Matthews is a Watauga County native with fifteen years of teaching experience in three different school systems. After completing her bachelor’s degree in elementary education at UNC-Chapel Hill, she began her teaching career in the Wake County Schools and then moved to the Richmond City Schools before coming to Watauga County as a kindergarten teacher at Mabel in 2005. Matthews is no stranger to recognitions for excellence: she has been named a school-level Teacher of the Year in all three school systems where she has worked, including prior recognition as Teacher of the Year at Mabel for 2007-08, and she is a National Board Certified teacher.
She is in just her second year as a first grade teacher at Valle Crucis but has clearly made a big impact already. Valle Crucis Principal Martha Clark praised Matthews as “a fabulous, one-of-a-kind teacher. Her enthusiasm for teaching and for learning is second to none, and she smiles all the time. When I walk into her classroom, students are always actively engaged and they demonstrate a real love of learning.”
The Watauga County Schools Teacher of the Year is selected from among the Teachers of the Year for each of the nine schools in the Watauga County system. In addition to Matthews, this year’s school winners included Cindy Darcy, Dr. Laurie Gill, Burl Greene, Kim McAulay, Cogie Reed, Laura Seagle, Stacey Smith, and Anna Welsh.
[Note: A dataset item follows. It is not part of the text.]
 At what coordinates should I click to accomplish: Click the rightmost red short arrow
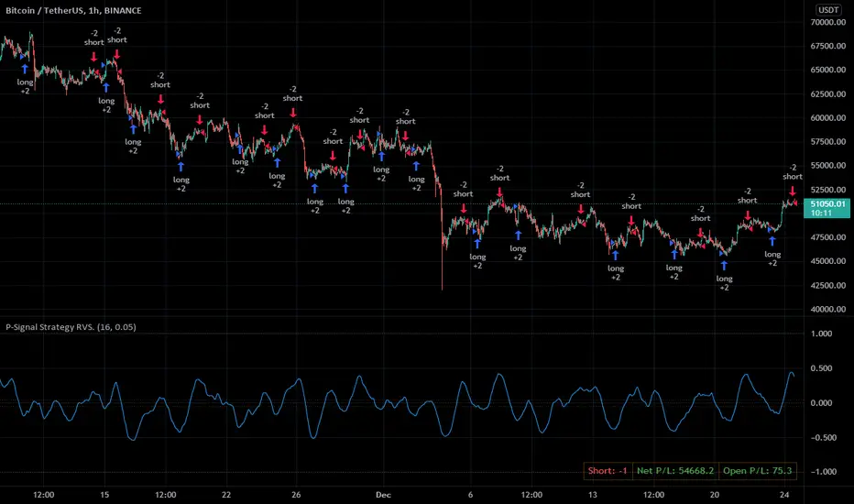[x=793, y=191]
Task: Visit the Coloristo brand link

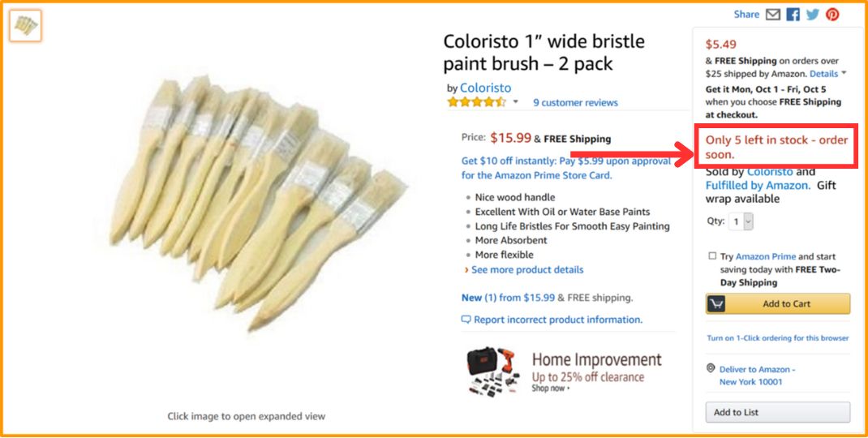Action: coord(485,88)
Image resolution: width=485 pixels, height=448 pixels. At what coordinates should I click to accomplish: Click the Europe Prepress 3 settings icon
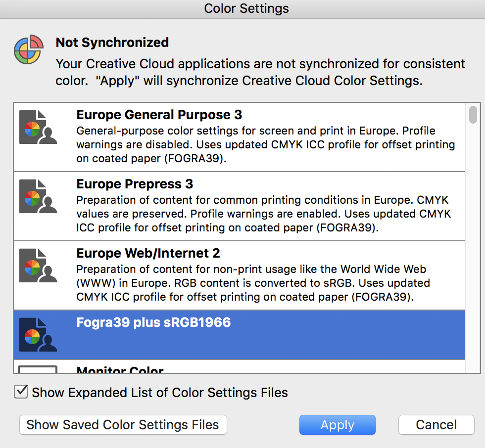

The selection process for the WCS Teacher of the Year includes a series of unannounced classroom observations, a written statement of teaching philosophy prepared by each candidate, and interviews.
In her statement of teaching philosophy, Matthews said that her experiences in education as both student and teacher have created in her “a steadfast love for the teaching profession, compassion for my students, and an unwavering enthusiasm for the way I teach. It is my strong belief that if you know who you teach and what you teach, then you will know how to teach.” Although she recognizes that each aspect of teaching is important, she has concluded that “knowing who I teach is the most valuable piece of the equation.”
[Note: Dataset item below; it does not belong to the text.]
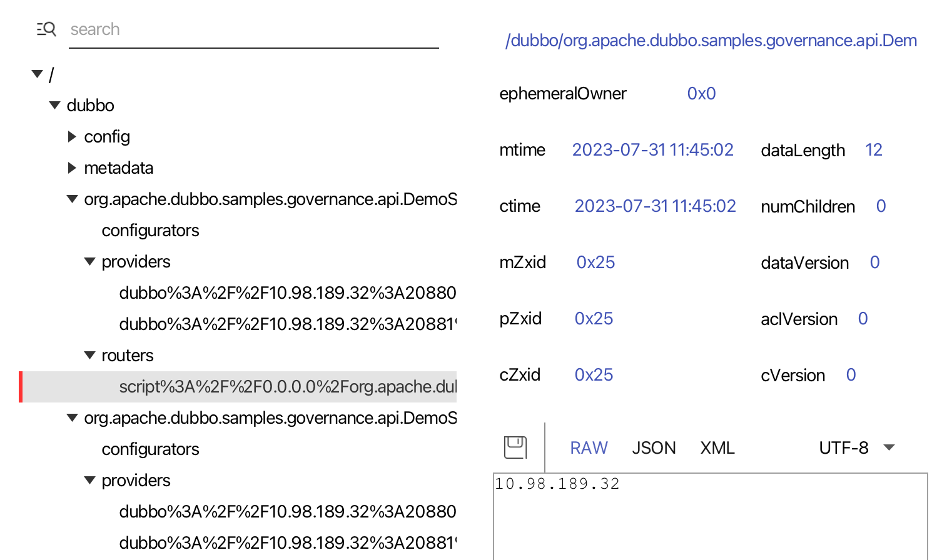Select the RAW view tab

[589, 448]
Some of her gifts as a teacher could be inherited as well as learned. Her parents Bill and Linda Mauldin have also been educators, and clearly her passion for teaching is very deeply rooted. “I always knew teaching was what I wanted to do,” she said in her Teacher of the Year interview, “and I’m always in the role of both teaching and learning.”
Matthews will now be a candidate for Teacher of the Year in the northwest region of the state. That selection is expected to be announced in December.
In addition to praising her colleagues at Valle Crucis and throughout the Watauga County Schools, Matthews also lauded current Watauga County Schools Teacher of the Year Darcy Grimes, saying “I have huge footsteps to follow.” Grimes, a third grade teacher at Bethel, recently won the title of NC Teacher of the Year from among the approximately 97,000 teachers in the state’s public schools.